Optionally, if the Z-flag reflects the value of the accumulator, then the following variation is also possible:

         ; delay 18-A cycles
                             ; 31..41 (A in range 0..10)
         sta     branch+1    
                             ; 35..45
branch   BNE     *           
                             ; 37     (if A=0: no add. branch-cylce, no pb-cycle)
                             ; 39..47 (if A=1..9: add. branch-cycle)
                             ; 49     (if A=10: +branch-cycle +pb-cycle)
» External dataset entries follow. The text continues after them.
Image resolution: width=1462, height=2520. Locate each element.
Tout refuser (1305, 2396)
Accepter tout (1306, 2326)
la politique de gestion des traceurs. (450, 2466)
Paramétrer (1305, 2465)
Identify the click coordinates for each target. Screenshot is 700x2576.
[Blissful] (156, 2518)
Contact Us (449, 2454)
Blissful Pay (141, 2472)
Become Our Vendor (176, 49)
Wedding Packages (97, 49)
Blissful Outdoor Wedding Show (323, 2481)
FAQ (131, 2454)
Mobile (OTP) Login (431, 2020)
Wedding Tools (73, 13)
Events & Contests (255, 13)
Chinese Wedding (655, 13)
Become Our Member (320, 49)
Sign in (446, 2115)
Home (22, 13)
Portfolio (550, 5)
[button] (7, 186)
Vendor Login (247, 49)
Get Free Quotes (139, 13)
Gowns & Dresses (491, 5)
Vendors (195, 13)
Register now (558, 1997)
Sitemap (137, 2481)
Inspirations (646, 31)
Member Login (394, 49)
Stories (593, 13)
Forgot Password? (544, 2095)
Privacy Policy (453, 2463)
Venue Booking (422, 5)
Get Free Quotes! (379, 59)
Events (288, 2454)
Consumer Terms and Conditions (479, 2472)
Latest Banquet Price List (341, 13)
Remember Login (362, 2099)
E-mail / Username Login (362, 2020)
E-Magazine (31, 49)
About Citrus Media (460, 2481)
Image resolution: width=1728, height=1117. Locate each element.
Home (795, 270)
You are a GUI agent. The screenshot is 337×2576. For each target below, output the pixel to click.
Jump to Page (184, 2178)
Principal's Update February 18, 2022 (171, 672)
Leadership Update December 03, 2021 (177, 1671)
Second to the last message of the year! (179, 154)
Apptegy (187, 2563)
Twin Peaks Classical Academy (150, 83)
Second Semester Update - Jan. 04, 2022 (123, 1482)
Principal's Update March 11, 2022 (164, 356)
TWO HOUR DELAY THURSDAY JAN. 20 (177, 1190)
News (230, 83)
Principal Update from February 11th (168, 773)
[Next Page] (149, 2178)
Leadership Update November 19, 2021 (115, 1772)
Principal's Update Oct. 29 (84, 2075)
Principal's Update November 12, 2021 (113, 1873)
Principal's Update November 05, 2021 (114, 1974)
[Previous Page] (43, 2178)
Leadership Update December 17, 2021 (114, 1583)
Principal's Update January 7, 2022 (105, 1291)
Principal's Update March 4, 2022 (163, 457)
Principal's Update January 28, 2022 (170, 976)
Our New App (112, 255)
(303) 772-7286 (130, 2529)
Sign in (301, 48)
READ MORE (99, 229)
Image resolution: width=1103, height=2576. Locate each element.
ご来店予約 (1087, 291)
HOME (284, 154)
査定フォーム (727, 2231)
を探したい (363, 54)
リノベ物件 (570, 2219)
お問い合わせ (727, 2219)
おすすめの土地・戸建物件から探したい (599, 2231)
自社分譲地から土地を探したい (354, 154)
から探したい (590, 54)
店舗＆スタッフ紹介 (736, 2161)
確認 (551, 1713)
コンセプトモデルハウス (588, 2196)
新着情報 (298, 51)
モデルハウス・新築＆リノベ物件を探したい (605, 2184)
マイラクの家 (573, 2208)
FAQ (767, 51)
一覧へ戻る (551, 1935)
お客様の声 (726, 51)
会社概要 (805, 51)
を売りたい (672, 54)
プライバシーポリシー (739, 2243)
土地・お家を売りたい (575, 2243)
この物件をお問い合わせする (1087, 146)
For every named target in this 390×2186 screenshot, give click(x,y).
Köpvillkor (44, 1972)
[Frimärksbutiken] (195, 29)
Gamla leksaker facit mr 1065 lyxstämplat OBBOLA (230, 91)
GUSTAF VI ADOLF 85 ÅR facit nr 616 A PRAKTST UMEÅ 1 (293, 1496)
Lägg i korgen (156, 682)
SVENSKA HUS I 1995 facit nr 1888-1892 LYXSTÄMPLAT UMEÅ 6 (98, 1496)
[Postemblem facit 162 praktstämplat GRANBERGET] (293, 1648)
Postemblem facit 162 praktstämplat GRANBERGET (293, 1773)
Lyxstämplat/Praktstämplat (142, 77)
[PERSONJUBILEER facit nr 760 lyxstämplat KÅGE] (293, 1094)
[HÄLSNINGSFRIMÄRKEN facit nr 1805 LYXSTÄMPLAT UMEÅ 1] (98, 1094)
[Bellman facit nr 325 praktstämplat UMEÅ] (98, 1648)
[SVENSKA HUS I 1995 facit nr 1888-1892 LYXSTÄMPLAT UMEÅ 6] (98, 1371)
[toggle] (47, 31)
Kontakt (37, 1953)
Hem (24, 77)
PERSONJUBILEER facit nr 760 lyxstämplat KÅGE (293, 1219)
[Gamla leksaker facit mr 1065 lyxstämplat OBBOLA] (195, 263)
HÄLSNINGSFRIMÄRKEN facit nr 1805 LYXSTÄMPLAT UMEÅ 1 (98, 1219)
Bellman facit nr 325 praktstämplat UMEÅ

         ; --- clock slide starts here ---
         nop                 ; 39
         lda     #$a9        ; 41
         lda     #$a9        ; 43
         lda     #$a9        ; 45
         lda     $eaa5       ; 49
         ; ---    end of clock slide   ---
         ; page-crossing here!
         ; at cycle 49

If A=0, the branch is not taken; thus the total sum of cycles wasted by the clockslide until the page break will be 11. In case of a non-vanishing A, the NOP-instruction is skipped (-2 cycles) but the additional “branch taken”-cycle comes in. Mind that if you want to slide down to 2 cycle-delay the page break is mandatory! A one-cycle delay is not possible but this is the same with the “BPL”-instruction which always comes with that additional cycle.